Muchas gracias a todos



> ay --> diptongo, como "eye" en inglés
> ya --> consonante + vocal (diptongo creciente), como "ya" en "yard"


 
¿Para estos ejemplos se considera que *formen* diptongos? ¿Sería "formen" verdad?

Cayer (¿la "a" y la "y" se juntan o la "y" y la "e" se juntan? Yo creo que el segundo es cierto)
Vaya (¿la "y" y la "a" se juntan no la "a" y la "y", ¿verdad?)
Ayudar(es lo mismo para la de arriba, ¿no?

Muchas gracias


----------



## Outsider

ChocolateLover said:


> ¿Para estos ejemplos se considera que *formen* diptongos? ¿Sería "formen" verdad [¿tal vez quería decir "correcto"?]?
> 
> Cayer (¿la "a" y la "y" se juntan o la "y" y la "e" se juntan? Yo creo que el segundo es cierto)
> Vaya (¿la "y" y la "a" se juntan no la "a" y la "y", ¿verdad?)
> Ayudar(es lo mismo que la de arriba, ¿no?


Espere por confirmación de los hispanohablantes, pero creo que es así:

ca-yer;
vay-a;
a-yu-dar.​Existe el diptongo "ay" en "vaya". Las otras palabras no tienen diptongos.
Fíjese que la formación o no formación de diptongo depende de la posición del acento en la palabra (lo he subrayado).


----------



## ChocolateLover

Muchas gracias

Saludos


----------



## ChocolateLover

> Espere por confirmación de los hispanohablantes, pero creo que es así:
> 
> ca-yer;
> vay-a;
> a-yu-dar.​Existe el diptongo "ay" en "vaya". Las otras palabras no tienen diptongos.
> Fíjese que la formación o no formación de diptongo depende de la posición del acento en la palabra (lo he subrayado).


 
¿Algún hispanohablante puede confirmar esto, por favor?

!Muchas gracias!


----------



## Pedro P. Calvo Morcillo

ChocolateLover said:


> ¿Algún hispanohablante puede confirmar esto, por favor?


Entiendo que quieres la separación en sílabas.
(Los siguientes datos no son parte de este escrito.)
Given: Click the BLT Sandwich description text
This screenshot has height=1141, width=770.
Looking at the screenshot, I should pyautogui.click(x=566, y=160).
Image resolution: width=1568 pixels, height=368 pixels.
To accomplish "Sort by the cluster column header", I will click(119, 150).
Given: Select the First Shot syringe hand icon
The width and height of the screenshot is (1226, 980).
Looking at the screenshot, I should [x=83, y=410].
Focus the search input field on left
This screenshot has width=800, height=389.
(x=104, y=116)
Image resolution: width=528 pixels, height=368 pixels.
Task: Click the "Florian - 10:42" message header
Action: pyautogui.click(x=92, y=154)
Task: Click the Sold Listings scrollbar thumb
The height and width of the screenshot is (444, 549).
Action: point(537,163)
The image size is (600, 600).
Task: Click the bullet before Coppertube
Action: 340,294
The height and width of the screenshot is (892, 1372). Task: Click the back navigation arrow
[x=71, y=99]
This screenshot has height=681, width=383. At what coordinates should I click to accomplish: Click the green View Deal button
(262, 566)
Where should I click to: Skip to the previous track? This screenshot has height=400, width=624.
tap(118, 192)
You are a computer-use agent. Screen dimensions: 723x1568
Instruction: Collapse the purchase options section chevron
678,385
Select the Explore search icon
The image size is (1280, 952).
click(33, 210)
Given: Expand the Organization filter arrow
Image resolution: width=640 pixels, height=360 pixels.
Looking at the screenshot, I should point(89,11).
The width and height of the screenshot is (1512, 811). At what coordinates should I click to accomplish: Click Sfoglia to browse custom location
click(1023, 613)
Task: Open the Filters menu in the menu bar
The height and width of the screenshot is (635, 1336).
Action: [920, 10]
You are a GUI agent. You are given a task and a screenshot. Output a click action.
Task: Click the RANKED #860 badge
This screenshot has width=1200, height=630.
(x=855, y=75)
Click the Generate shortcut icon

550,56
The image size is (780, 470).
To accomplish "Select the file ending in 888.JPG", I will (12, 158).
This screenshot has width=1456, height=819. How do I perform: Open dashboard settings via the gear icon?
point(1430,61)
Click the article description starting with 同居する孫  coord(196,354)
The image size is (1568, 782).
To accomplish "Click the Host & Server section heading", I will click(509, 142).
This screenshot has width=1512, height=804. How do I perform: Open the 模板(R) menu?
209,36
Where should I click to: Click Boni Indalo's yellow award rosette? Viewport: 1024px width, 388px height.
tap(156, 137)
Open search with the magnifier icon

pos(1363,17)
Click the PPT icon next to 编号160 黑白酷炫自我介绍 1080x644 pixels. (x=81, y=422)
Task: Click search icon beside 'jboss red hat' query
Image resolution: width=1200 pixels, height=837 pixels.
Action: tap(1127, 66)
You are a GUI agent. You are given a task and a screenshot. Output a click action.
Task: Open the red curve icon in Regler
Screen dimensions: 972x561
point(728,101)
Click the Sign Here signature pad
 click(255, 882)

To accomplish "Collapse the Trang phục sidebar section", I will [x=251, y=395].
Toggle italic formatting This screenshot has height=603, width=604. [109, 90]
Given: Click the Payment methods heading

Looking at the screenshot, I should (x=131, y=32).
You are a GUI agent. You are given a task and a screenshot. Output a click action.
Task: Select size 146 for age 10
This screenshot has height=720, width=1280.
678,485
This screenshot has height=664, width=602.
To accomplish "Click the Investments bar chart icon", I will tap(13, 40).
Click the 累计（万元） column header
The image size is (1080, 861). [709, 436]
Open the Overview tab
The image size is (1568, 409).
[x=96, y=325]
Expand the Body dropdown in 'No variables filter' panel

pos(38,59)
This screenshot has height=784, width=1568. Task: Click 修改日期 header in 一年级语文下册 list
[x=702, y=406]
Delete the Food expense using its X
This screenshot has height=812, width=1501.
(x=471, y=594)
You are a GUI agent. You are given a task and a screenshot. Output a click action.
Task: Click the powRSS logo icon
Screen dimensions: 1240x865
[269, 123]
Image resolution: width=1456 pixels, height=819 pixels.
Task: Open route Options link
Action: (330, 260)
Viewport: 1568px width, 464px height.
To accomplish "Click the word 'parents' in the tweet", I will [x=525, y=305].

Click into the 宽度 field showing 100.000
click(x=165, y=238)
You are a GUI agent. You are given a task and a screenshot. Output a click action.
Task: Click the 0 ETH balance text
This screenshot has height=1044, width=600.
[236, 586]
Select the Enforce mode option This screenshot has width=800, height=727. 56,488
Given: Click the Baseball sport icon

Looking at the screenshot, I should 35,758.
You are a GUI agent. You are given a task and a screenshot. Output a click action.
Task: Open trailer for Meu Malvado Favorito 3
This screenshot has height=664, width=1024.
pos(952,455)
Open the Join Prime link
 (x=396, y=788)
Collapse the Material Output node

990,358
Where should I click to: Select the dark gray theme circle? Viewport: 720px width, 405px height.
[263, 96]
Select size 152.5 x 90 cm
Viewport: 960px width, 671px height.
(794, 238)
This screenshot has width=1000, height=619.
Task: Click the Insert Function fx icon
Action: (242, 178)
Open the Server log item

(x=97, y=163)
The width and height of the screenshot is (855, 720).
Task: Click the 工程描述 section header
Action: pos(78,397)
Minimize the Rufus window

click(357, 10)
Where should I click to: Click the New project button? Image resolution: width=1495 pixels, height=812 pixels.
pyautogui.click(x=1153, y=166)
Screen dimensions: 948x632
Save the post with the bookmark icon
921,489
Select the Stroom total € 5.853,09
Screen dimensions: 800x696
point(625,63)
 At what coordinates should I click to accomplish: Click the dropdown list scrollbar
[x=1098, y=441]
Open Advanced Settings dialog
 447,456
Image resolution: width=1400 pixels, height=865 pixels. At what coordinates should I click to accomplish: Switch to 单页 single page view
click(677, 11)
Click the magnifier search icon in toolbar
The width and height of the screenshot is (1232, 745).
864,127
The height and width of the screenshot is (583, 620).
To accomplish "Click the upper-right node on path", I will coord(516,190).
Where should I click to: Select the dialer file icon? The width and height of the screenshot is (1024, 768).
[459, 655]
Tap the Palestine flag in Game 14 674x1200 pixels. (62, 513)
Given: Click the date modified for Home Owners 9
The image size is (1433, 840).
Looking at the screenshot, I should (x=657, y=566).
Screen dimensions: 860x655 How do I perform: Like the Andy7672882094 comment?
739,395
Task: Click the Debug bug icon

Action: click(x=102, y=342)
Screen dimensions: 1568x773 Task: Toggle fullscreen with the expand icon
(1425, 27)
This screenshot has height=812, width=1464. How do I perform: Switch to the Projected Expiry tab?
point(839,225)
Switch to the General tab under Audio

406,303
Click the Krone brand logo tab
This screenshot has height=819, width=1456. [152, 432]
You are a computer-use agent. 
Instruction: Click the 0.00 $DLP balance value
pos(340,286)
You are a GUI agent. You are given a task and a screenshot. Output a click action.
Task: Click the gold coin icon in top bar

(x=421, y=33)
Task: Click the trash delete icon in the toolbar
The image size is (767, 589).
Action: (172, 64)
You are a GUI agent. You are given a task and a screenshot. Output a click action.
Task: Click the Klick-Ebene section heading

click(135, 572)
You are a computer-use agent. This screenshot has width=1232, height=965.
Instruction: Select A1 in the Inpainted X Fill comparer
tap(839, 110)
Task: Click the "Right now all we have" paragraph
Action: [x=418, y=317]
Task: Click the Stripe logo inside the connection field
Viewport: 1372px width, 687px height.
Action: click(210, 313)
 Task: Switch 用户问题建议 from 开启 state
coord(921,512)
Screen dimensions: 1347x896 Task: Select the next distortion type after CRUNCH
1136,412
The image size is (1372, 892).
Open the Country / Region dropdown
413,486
No existe cayer, es caer.

Caer: ca-er
Vaya: va-ya
Ayudar: a-yu-dar

Dos vocales abiertas (_"a"_, _"e"_, u _"o"_) seguidas se separan en distintas sílabas.

Aerógrafo: a-e-ró-gra-fo
Veo: ve-o
Ahorro: a-ho-rro

Un saludo.

Pedro.


----------



## ChocolateLover

Muchas gracias

Un saludo


----------



## LittleBlueAngel

ChocolateLover said:


> Muchas gracias
> 
> Saludos


Se forma de tres vocales, una débil o cerrada en medio (i-u) y una abierta o fuerte (a-e-o) al principio y al final del triptongo.

Por ejemplo:
Cuauhtemoc (Personaje Histórico de México)
Cuautepec (Una localidad del Estado de México)


----------



## LittleBlueAngel

No hay problema,para servirles


----------



## LittleBlueAngel

ChocolateLover said:


> Hola a todos:
> 
> ¿Me pueden decir si el verbo ayudar tiene un triptongo con las letras "ayu" por favor?
> 
> ¿Me pueden corregir todos los errores, por favor?
> 
> Muchas gracias


  Hasta donde to se no se puede formar un triptongo con "y" en meio de una palabra, solo como te mencione, al principio y al final una vocal fuerte o abierta(a-e-o) y en medio una debil o cerrada (i-u)


----------



## LittleBlueAngel

ChocolateLover said:


> Hola a todos:
> 
> ¿Me pueden decir si el verbo ayudar tiene un triptongo con las letras "ayu" por favor?
> 
> ¿Me pueden corregir todos los errores, por favor?
> 
> Muchas gracias


----------



## LittleBlueAngel

ca-yer;que quieren decir aqui???
vay-a; lo correcto es va-ya
a-yu-dar. este si esta bien.

Soy mexicana, no se en otras parstes, pero aqui los triptongos no incluyen la "y"


----------



## LittleBlueAngel

ayudar no es triptongo, lo puedes leer como /alludar/
 la "y" se pronuncia como /ll/ en ese verbo


----------



## MadGato

¡Vaya lío diptonguero que se está armando aquí!
Un diptongo no es más que la unión de dos vocales débiles, o una vocal fuerte con una débil. Son vocales fuertes o abiertas: A, E, O y son vocales débiles o cerradas: I, U.
- Diptongo: Bui-tre, ciu-dad.
- Diptongo creciente: tie-rra, pio-jo, fuego.
- Diptongo decreciente: pau-sa, pai-saje.
El diptongo se rompe cuando la vocal débil está acentuada, formándose entonces un HIATO. Por ejemplo: Rí-o. Aquí no hay diptongo.
La Y solo hace diptongos o triptongos cuando va al final de la palabra, pues tiene sonido de vocal /i/, en cualquier otro caso se comporta como consonante y no forma diptongos. Su pronunciación es similar a la de /j/ en la palabras inglesas jacket, pijam...
Espero haber ayudado.
Un saludo.


----------



## ChocolateLover

Muchas gracias a todos

Saludos


----------